_DATA IN THIS EXERCISE_

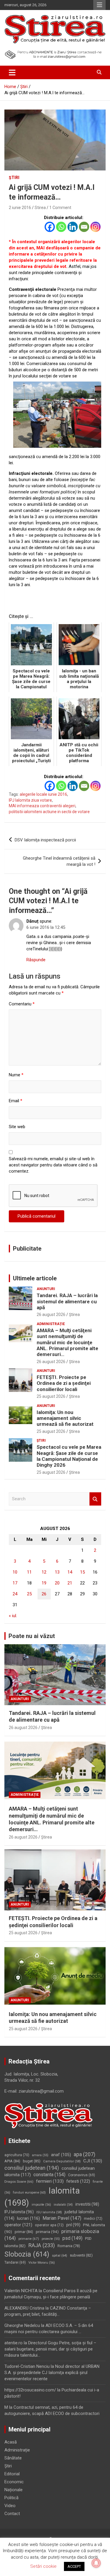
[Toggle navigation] (12, 72)
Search (95, 1499)
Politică (11, 2497)
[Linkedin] (72, 227)
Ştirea (74, 1314)
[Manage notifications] (96, 2563)
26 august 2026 (51, 1314)
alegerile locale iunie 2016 (43, 794)
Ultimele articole (35, 1278)
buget (31, 2161)
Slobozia (26, 2254)
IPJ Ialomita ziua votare (30, 800)
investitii (87, 2204)
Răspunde (35, 959)
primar (24, 2231)
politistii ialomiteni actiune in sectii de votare (49, 811)
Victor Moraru (41, 2263)
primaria (47, 2231)
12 (44, 1572)
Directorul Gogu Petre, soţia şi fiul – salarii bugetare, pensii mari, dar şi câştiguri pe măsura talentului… (50, 2349)
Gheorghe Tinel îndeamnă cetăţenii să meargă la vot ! (59, 861)
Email (15, 1100)
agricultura (16, 2155)
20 (57, 1583)
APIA (12, 2161)
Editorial (12, 2473)
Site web (17, 1126)
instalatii (63, 2205)
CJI (92, 2161)
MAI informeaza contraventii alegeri (42, 805)
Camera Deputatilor (62, 2161)
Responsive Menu (99, 5)
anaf (61, 2154)
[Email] (84, 227)
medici (93, 2219)
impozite (41, 2205)
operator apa (49, 2225)
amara (40, 2155)
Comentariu (22, 1004)
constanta (49, 2174)
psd (72, 2238)
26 (44, 1594)
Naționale (13, 2489)
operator (18, 2224)
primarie (28, 2239)
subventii (81, 2255)
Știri (14, 177)
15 (82, 1572)
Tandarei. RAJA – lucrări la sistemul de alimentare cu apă (67, 1301)
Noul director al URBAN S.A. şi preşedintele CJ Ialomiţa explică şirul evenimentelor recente (51, 2372)
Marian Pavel (62, 2218)
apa (84, 2154)
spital (59, 2255)
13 (57, 1572)
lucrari (28, 2218)
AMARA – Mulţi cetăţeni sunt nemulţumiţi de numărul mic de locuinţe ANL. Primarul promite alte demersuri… (67, 1342)
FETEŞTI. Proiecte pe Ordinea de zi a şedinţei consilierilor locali (64, 1383)
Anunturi (46, 1289)
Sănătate (13, 2458)
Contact (12, 2513)
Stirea (40, 207)
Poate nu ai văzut (32, 1636)
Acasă (10, 2442)
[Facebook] (50, 227)
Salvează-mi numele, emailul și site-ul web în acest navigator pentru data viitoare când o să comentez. (53, 1165)
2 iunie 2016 (20, 207)
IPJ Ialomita (19, 2211)
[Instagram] (95, 227)
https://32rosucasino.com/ (30, 2390)
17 (15, 1583)
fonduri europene (29, 2192)
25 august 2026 (51, 1396)
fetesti (78, 2181)
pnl (73, 2224)
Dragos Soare (18, 2181)
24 (15, 1594)
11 (29, 1572)
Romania (68, 2246)
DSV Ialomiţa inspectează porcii (45, 840)
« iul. (13, 1615)
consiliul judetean (31, 2168)
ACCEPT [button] (74, 2566)
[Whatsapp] (61, 227)
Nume (16, 1075)
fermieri (50, 2181)
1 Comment (60, 207)
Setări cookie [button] (43, 2566)
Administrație (51, 1324)
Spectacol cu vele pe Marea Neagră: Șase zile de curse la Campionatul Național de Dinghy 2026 (69, 1456)
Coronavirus (81, 2175)
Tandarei (15, 2262)
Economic (14, 2481)
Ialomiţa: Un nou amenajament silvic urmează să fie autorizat (65, 1418)
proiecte (51, 2239)
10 (15, 1572)
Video (10, 2505)
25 (29, 1594)
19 (44, 1583)
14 (69, 1572)
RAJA (41, 2245)
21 (69, 1583)
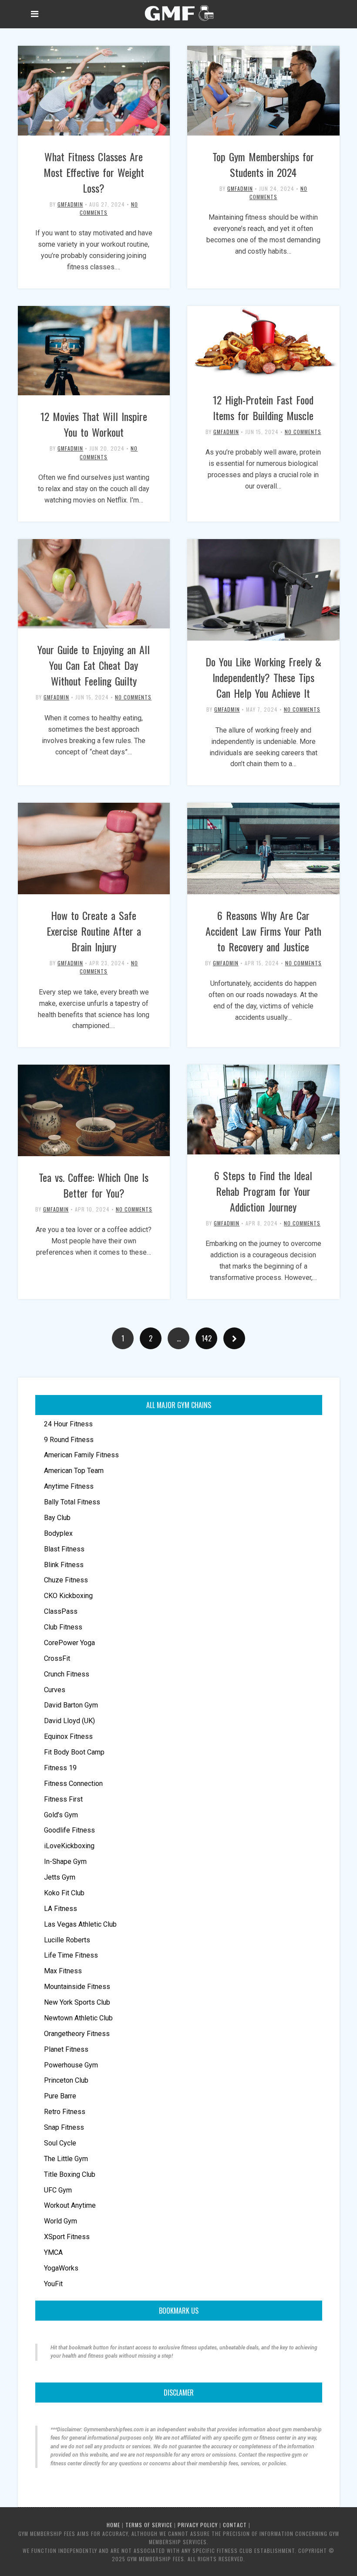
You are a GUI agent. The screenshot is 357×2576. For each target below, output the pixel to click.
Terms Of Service (148, 2524)
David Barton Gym (71, 1705)
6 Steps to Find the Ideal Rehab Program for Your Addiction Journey (263, 1191)
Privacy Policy (198, 2524)
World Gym (60, 2221)
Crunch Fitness (66, 1674)
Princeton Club (66, 2080)
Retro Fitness (64, 2112)
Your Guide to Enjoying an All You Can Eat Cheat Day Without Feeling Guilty (93, 665)
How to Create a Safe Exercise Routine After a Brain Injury (94, 930)
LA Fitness (60, 1908)
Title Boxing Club (69, 2174)
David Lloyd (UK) (69, 1721)
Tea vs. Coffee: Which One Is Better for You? (93, 1185)
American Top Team (74, 1470)
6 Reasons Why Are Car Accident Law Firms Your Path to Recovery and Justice (263, 930)
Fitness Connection (73, 1783)
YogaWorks (61, 2268)
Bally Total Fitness (72, 1502)
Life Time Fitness (71, 1955)
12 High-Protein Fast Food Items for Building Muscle (263, 407)
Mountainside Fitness (77, 1986)
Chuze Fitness (66, 1580)
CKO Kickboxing (68, 1596)
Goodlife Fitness (69, 1830)
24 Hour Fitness (68, 1424)
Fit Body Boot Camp (74, 1752)
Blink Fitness (64, 1565)
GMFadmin (70, 204)
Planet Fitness (66, 2049)
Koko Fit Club (64, 1893)
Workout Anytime (70, 2205)
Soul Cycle (60, 2143)
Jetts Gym (59, 1877)
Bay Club (57, 1518)
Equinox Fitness (68, 1736)
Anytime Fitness (69, 1486)
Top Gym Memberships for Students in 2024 (263, 164)
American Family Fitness (81, 1455)
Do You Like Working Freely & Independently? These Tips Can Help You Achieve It (263, 677)
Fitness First (63, 1799)
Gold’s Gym (61, 1815)
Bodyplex (58, 1533)
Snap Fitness (64, 2127)
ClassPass (60, 1611)
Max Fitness (63, 1971)
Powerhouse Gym (71, 2065)
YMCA (53, 2252)
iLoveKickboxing (69, 1846)
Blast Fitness (64, 1549)
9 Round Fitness (69, 1440)
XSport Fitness (67, 2237)
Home (113, 2524)
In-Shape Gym (65, 1861)
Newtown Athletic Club (78, 2018)
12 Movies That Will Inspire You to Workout (93, 424)
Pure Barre (60, 2096)
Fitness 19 (60, 1768)
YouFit (53, 2284)
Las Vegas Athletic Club (80, 1924)
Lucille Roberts (67, 1940)
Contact (235, 2524)
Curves (54, 1690)
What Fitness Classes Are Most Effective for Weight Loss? (94, 172)
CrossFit (57, 1658)
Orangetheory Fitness (77, 2034)
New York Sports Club (77, 2002)
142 (207, 1338)
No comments (303, 431)
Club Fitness (63, 1627)
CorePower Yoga (69, 1643)
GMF (178, 13)
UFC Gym (58, 2190)
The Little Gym (66, 2159)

_WORK TO BE COMPLETED_
Keep every word of the material exactly as given. Drop the pictures.

_RESPONSE_
[Toggle navigation] (12, 72)
Search (95, 1499)
Politică (11, 2497)
[Linkedin] (72, 227)
Ştirea (74, 1314)
[Manage notifications] (96, 2563)
26 august 2026 (51, 1314)
alegerile locale iunie 2016 (43, 794)
Ultimele articole (35, 1278)
buget (31, 2161)
Slobozia (26, 2254)
IPJ Ialomita ziua votare (30, 800)
investitii (87, 2204)
Răspunde (35, 959)
primar (24, 2231)
politistii ialomiteni actiune in sectii de votare (49, 811)
Victor Moraru (41, 2263)
primaria (47, 2231)
12 (44, 1572)
Directorul Gogu Petre, soţia şi fiul – salarii bugetare, pensii mari, dar şi câştiguri pe măsura talentului… (50, 2349)
Gheorghe Tinel îndeamnă cetăţenii să meargă la vot ! (59, 861)
Email (15, 1100)
agricultura (16, 2155)
20 (57, 1583)
APIA (12, 2161)
Editorial (12, 2473)
Site web (17, 1126)
instalatii (63, 2205)
CJI (92, 2161)
MAI informeaza contraventii alegeri (42, 805)
Camera Deputatilor (62, 2161)
Responsive Menu (99, 5)
anaf (61, 2154)
[Email] (84, 227)
medici (93, 2219)
impozite (41, 2205)
operator apa (49, 2225)
amara (40, 2155)
Comentariu (22, 1004)
constanta (49, 2174)
psd (72, 2238)
26 (44, 1594)
Naționale (13, 2489)
operator (18, 2224)
primarie (28, 2239)
subventii (81, 2255)
Știri (14, 177)
15 (82, 1572)
Tandarei. RAJA – lucrări la sistemul de alimentare cu apă (67, 1301)
Noul director al URBAN S.A. şi preşedintele CJ Ialomiţa explică şirul evenimentelor recente (51, 2372)
Marian Pavel (62, 2218)
apa (84, 2154)
spital (59, 2255)
13 (57, 1572)
lucrari (28, 2218)
AMARA – Mulţi cetăţeni sunt nemulţumiţi de numărul mic de locuinţe ANL. Primarul promite alte demersuri… (67, 1342)
FETEŞTI. Proiecte pe Ordinea de zi a şedinţei consilierilor locali (64, 1383)
Anunturi (46, 1289)
Sănătate (13, 2458)
Contact (12, 2513)
Stirea (40, 207)
Poate nu ai văzut (32, 1636)
Acasă (10, 2442)
[Facebook] (50, 227)
Salvează-mi numele, emailul și site-ul web în acest navigator pentru data viitoare când o să comentez. (53, 1165)
2 iunie 2016 (20, 207)
IPJ Ialomita (19, 2211)
[Instagram] (95, 227)
https://32rosucasino.com/ (30, 2390)
17 (15, 1583)
fonduri europene (29, 2192)
25 august 2026 (51, 1396)
fetesti (78, 2181)
pnl (73, 2224)
Dragos Soare (18, 2181)
24 (15, 1594)
11 (29, 1572)
Romania (68, 2246)
DSV Ialomiţa inspectează porcii (45, 840)
« iul. (13, 1615)
consiliul judetean (31, 2168)
ACCEPT [button] (74, 2566)
[Whatsapp] (61, 227)
Nume (16, 1075)
fermieri (50, 2181)
1 Comment (60, 207)
Setări cookie [button] (43, 2566)
Administrație (51, 1324)
Spectacol cu vele pe Marea Neagră: Șase zile de curse la Campionatul Național de Dinghy 2026 (69, 1456)
Coronavirus (81, 2175)
Tandarei (15, 2262)
Economic (14, 2481)
Ialomiţa: Un nou amenajament silvic urmează să fie autorizat (65, 1418)
proiecte (51, 2239)
10 (15, 1572)
Video (10, 2505)
25 (29, 1594)
19 (44, 1583)
14 (69, 1572)
RAJA (41, 2245)
21 (69, 1583)
You are a GUI agent. The screenshot is 357×2576. For each target below, output the pixel to click.
Terms Of Service (148, 2524)
David Barton Gym (71, 1705)
6 Steps to Find the Ideal Rehab Program for Your Addiction Journey (263, 1191)
Privacy Policy (198, 2524)
World Gym (60, 2221)
Crunch Fitness (66, 1674)
Princeton Club (66, 2080)
Retro Fitness (64, 2112)
Your Guide to Enjoying an All You Can Eat Cheat Day Without Feeling Guilty (93, 665)
How to Create a Safe Exercise Routine After a Brain Injury (94, 930)
LA Fitness (60, 1908)
Title Boxing Club (69, 2174)
David Lloyd (UK) (69, 1721)
Tea vs. Coffee: Which One Is Better for You? (93, 1185)
American Top Team (74, 1470)
6 Reasons Why Are Car Accident Law Firms Your Path to Recovery and Justice (263, 930)
Fitness Connection (73, 1783)
YogaWorks (61, 2268)
Bally Total Fitness (72, 1502)
Life Time Fitness (71, 1955)
12 High-Protein Fast Food Items for Building Muscle (263, 407)
Mountainside Fitness (77, 1986)
Chuze Fitness (66, 1580)
CKO Kickboxing (68, 1596)
Goodlife Fitness (69, 1830)
24 Hour Fitness (68, 1424)
Fit Body Boot Camp (74, 1752)
Blink Fitness (64, 1565)
GMFadmin (70, 204)
Planet Fitness (66, 2049)
Koko Fit Club (64, 1893)
Workout Anytime (70, 2205)
Soul Cycle (60, 2143)
Jetts Gym (59, 1877)
Bay Club (57, 1518)
Equinox Fitness (68, 1736)
Anytime Fitness (69, 1486)
Top Gym Memberships for Students in 2024 (263, 164)
American Family Fitness (81, 1455)
Do You Like Working Freely & Independently? These Tips Can Help You Achieve It (263, 677)
Fitness First (63, 1799)
Gold’s Gym (61, 1815)
Bodyplex (58, 1533)
Snap Fitness (64, 2127)
ClassPass (60, 1611)
Max Fitness (63, 1971)
Powerhouse Gym (71, 2065)
YMCA (53, 2252)
iLoveKickboxing (69, 1846)
Blast Fitness (64, 1549)
9 Round Fitness (69, 1440)
XSport Fitness (67, 2237)
Home (113, 2524)
In-Shape Gym (65, 1861)
Newtown Athletic Club (78, 2018)
12 Movies That Will Inspire You to Workout (93, 424)
Pure Barre (60, 2096)
Fitness 19 (60, 1768)
YouFit (53, 2284)
Las Vegas Athletic Club (80, 1924)
Lucille Roberts (67, 1940)
Contact (235, 2524)
Curves (54, 1690)
What Fitness Classes Are Most Effective for Weight Loss? (94, 172)
CrossFit (57, 1658)
Orangetheory Fitness (77, 2034)
New York Sports Club (77, 2002)
142 (207, 1338)
No comments (303, 431)
Club Fitness (63, 1627)
CorePower Yoga (69, 1643)
GMF (178, 13)
UFC Gym (58, 2190)
The Little Gym (66, 2159)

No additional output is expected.